I’m disappointed that we won’t be spending time together this year, but I can say that I’m already excited about the prospect of doing so in the year following. I’m so looking forward to learning and exploring together with all of you! In the meantime, feel free to reach out to me with questions about observing and enjoying nature in The Valley. Email is best; you may contact me at tfloyd@aba.org. For questions about logistics and scheduling for our Colorado birding tour, be in touch with Naturalist Journeys. We’ll be seeing you—sooner or later!
Sincerely
yours,
Ted
Floyd
Editor, Birding magazine
THE NATURE CONSERVANCY’S ZAPATA RANCH: 7 HIGHLIGHTS YOU WON’T WANT TO MISS ON OUR COLORADO BIRDING TOUR
Rock Wren by Sandy Sorkin
1. Visiting the rugged, isolated, and beautiful John James Canyon is always a treat on our Colorado birding tour. Birds of rocky country like Black-throated Sparrow and Rock Wren can be found throughout the basalt hillsides, as well as two rare species of butterflies, rattlesnake, and the hearty Pronghorn.
Bird Conservancy of the Rockies banding a Black Swift by Madeline Jorden
2. No trip to the ranch is complete without a visit to Zapata Falls. Hidden inside a great rock chamber lies the roaring 25-foot waterfall, where we witness swifts bursting through the water at dawn. The parking lot offers a sweeping view of the entire San Luis Valley and the short walk to the falls is a riot of sound and color with tanagers, grosbeaks, hummingbirds, and warblers.
Snowy Plover by Greg Smith
3. Blanca wetlands is a key stopover for migrating water birds and a visit to the wetlands offers wonderful close-up opportunities to see American Avocet, Snowy Plovers, and others. Here, we have the special opportunity to hear from local biologists about all of the great work they are doing.

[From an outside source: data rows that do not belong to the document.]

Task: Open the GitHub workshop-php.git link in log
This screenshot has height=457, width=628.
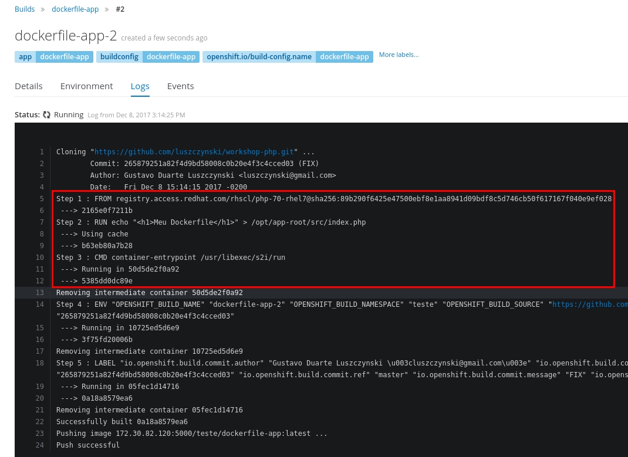Action: 194,152
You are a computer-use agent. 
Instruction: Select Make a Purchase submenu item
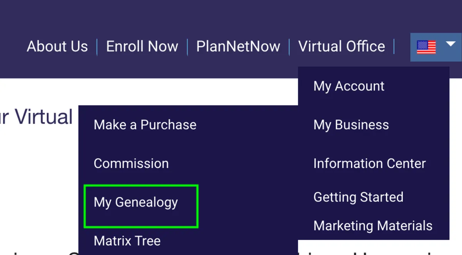145,125
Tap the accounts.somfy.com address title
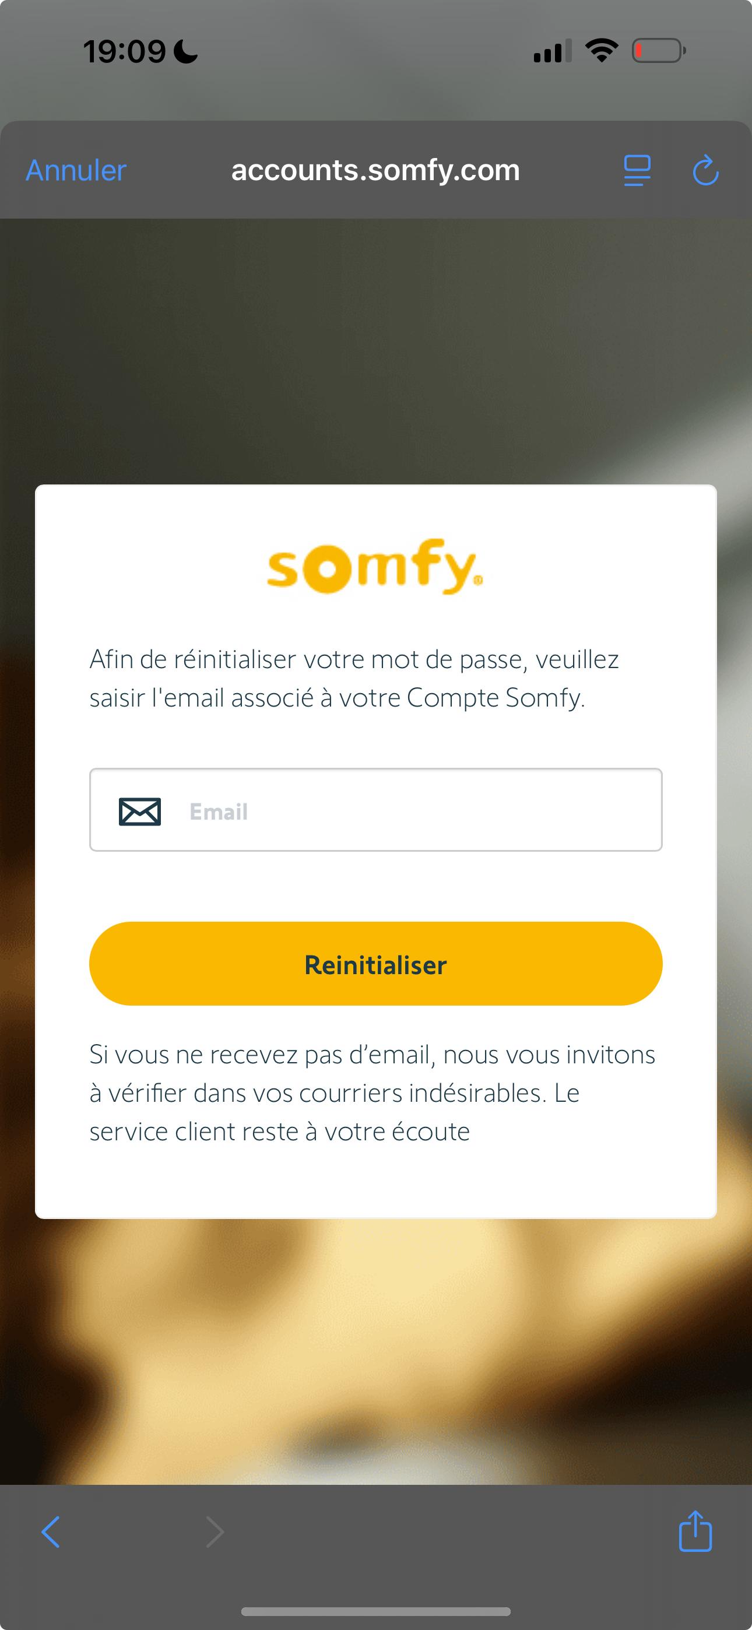The height and width of the screenshot is (1630, 752). pyautogui.click(x=375, y=170)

Golden Eagle by Greg Smith
4. For dashing western raptors like Prairie Falcon and Golden Eagle, a trip to Hell’s Gate formation is not to be missed on our Colorado birding tour. We usually spot Bighorn Sheep here (in fact, we’ve actually never missed them)!
Wranglers on the ranch by Matt Delorme
5. Those hungry for more adventure can lace up their boots and join the ranch crew to explore areas of The Nature Conservancy’s Zapata Ranch, accessible only by horseback. Atop sure-footed ranch horses, we travel through cool grassy meadows teeming with life and down dusty gulches checkered with Coyote dens.
Dinner at the ranch by Madeline Jorden
6. Far from typical ranch fare, the food alone is worth the trip. A bounty of fresh local produce, ranch-raised meats, home baked breads, and heavenly desserts are thoughtfully prepared each day by the ranch’s excellent dining staff. While we take our lunch to-go, breakfast and dinner are a feast in the lodge’s great dining room, surrounded by panoramic windows. From our morning coffee to our evening cocktail, we admire browsing Mule Deer and follow the sun as it rises over the Sangre de Cristos and sets over the San Juan range.
Wild Bison pasture on the Zapata Ranch by Chris Haag
7. Of course, the ranch itself is the main attraction! With Great Sand Dunes National Park as our backdrop, it is magical walking out among the rabbitbrush and greasewood and see and hear specially adapted birds like Sagebrush Sparrow and Sage Thrasher, or to witness the ranch’s wild Bison herd and their spring calves as they wallow and bellow in the summer sun. Making the sprawling, magnificent ranch our home for the week is certainly the cherry on top of our unforgettable Colorado birding tour.